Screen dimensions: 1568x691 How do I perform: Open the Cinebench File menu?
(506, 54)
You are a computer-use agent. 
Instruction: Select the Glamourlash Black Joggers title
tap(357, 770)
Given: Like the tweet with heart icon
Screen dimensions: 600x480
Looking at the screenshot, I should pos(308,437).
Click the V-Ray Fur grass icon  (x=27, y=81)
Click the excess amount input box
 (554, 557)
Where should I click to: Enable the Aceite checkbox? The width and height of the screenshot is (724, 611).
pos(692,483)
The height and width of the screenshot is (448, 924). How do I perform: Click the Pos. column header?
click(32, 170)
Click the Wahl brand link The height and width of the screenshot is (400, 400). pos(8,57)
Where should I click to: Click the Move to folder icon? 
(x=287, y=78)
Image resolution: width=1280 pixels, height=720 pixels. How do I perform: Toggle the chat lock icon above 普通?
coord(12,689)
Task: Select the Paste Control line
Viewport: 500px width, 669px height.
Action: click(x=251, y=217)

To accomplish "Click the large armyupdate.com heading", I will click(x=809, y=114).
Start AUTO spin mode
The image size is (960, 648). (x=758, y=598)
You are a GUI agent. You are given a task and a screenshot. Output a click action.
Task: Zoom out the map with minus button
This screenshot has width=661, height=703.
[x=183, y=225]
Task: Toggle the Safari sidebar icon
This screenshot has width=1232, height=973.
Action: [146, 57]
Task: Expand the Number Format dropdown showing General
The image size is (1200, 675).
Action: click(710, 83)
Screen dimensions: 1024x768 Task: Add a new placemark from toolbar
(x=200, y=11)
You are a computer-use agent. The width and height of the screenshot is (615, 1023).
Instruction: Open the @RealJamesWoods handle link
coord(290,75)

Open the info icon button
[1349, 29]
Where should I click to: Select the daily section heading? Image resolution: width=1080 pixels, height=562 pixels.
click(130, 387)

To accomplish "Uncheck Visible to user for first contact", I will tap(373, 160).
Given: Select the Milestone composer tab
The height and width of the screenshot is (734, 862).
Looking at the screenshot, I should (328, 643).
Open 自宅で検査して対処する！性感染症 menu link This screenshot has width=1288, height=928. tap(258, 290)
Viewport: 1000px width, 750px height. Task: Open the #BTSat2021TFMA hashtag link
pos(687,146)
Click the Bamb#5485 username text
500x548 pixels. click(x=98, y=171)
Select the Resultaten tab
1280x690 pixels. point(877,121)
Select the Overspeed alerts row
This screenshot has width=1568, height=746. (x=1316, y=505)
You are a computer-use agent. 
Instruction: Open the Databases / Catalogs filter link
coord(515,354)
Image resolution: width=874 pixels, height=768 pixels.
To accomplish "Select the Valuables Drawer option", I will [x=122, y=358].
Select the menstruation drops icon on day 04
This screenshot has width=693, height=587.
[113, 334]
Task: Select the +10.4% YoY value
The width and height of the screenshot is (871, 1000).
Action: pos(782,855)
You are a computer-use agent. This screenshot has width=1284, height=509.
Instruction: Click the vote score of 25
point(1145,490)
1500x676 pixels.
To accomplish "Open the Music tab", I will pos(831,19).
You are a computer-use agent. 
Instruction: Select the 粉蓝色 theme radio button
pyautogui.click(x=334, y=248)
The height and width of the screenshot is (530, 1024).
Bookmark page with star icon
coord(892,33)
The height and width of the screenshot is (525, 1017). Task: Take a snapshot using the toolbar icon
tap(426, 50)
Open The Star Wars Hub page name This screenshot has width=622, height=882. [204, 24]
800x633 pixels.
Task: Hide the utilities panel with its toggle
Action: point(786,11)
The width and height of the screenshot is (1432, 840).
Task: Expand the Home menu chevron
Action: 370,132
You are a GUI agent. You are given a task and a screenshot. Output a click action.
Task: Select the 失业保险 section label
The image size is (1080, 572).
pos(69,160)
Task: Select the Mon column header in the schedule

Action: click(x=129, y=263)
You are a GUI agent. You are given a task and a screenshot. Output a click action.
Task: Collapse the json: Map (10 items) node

◆ ◆ ◆

**Work item**
Every line in the data above has to be retyped exactly.

**Response area**
Screen dimensions: 1568x691 How do I perform: Open the Cinebench File menu?
(506, 54)
You are a computer-use agent. 
Instruction: Select the Glamourlash Black Joggers title
tap(357, 770)
Given: Like the tweet with heart icon
Screen dimensions: 600x480
Looking at the screenshot, I should pos(308,437).
Click the V-Ray Fur grass icon  (x=27, y=81)
Click the excess amount input box
 (554, 557)
Where should I click to: Enable the Aceite checkbox? The width and height of the screenshot is (724, 611).
pos(692,483)
The height and width of the screenshot is (448, 924). How do I perform: Click the Pos. column header?
click(32, 170)
Click the Wahl brand link The height and width of the screenshot is (400, 400). pos(8,57)
Where should I click to: Click the Move to folder icon? 
(x=287, y=78)
Image resolution: width=1280 pixels, height=720 pixels. How do I perform: Toggle the chat lock icon above 普通?
coord(12,689)
Task: Select the Paste Control line
Viewport: 500px width, 669px height.
Action: click(x=251, y=217)

To accomplish "Click the large armyupdate.com heading", I will click(x=809, y=114).
Start AUTO spin mode
The image size is (960, 648). (x=758, y=598)
You are a GUI agent. You are given a task and a screenshot. Output a click action.
Task: Zoom out the map with minus button
This screenshot has width=661, height=703.
[x=183, y=225]
Task: Toggle the Safari sidebar icon
This screenshot has width=1232, height=973.
Action: [146, 57]
Task: Expand the Number Format dropdown showing General
The image size is (1200, 675).
Action: click(710, 83)
Screen dimensions: 1024x768 Task: Add a new placemark from toolbar
(x=200, y=11)
You are a computer-use agent. The width and height of the screenshot is (615, 1023).
Instruction: Open the @RealJamesWoods handle link
coord(290,75)

Open the info icon button
[1349, 29]
Where should I click to: Select the daily section heading? Image resolution: width=1080 pixels, height=562 pixels.
click(130, 387)

To accomplish "Uncheck Visible to user for first contact", I will tap(373, 160).
Given: Select the Milestone composer tab
The height and width of the screenshot is (734, 862).
Looking at the screenshot, I should (328, 643).
Open 自宅で検査して対処する！性感染症 menu link This screenshot has width=1288, height=928. tap(258, 290)
Viewport: 1000px width, 750px height. Task: Open the #BTSat2021TFMA hashtag link
pos(687,146)
Click the Bamb#5485 username text
500x548 pixels. click(x=98, y=171)
Select the Resultaten tab
1280x690 pixels. point(877,121)
Select the Overspeed alerts row
This screenshot has width=1568, height=746. (x=1316, y=505)
You are a computer-use agent. 
Instruction: Open the Databases / Catalogs filter link
coord(515,354)
Image resolution: width=874 pixels, height=768 pixels.
To accomplish "Select the Valuables Drawer option", I will [x=122, y=358].
Select the menstruation drops icon on day 04
This screenshot has width=693, height=587.
[113, 334]
Task: Select the +10.4% YoY value
The width and height of the screenshot is (871, 1000).
Action: pos(782,855)
You are a computer-use agent. This screenshot has width=1284, height=509.
Instruction: Click the vote score of 25
point(1145,490)
1500x676 pixels.
To accomplish "Open the Music tab", I will pos(831,19).
You are a computer-use agent. 
Instruction: Select the 粉蓝色 theme radio button
pyautogui.click(x=334, y=248)
The height and width of the screenshot is (530, 1024).
Bookmark page with star icon
coord(892,33)
The height and width of the screenshot is (525, 1017). Task: Take a snapshot using the toolbar icon
tap(426, 50)
Open The Star Wars Hub page name This screenshot has width=622, height=882. [204, 24]
800x633 pixels.
Task: Hide the utilities panel with its toggle
Action: point(786,11)
The width and height of the screenshot is (1432, 840).
Task: Expand the Home menu chevron
Action: 370,132
You are a GUI agent. You are given a task and a screenshot. Output a click action.
Task: Select the 失业保险 section label
The image size is (1080, 572).
pos(69,160)
Task: Select the Mon column header in the schedule

Action: click(x=129, y=263)
You are a GUI agent. You are given a task and a screenshot. Output a click action.
Task: Collapse the json: Map (10 items) node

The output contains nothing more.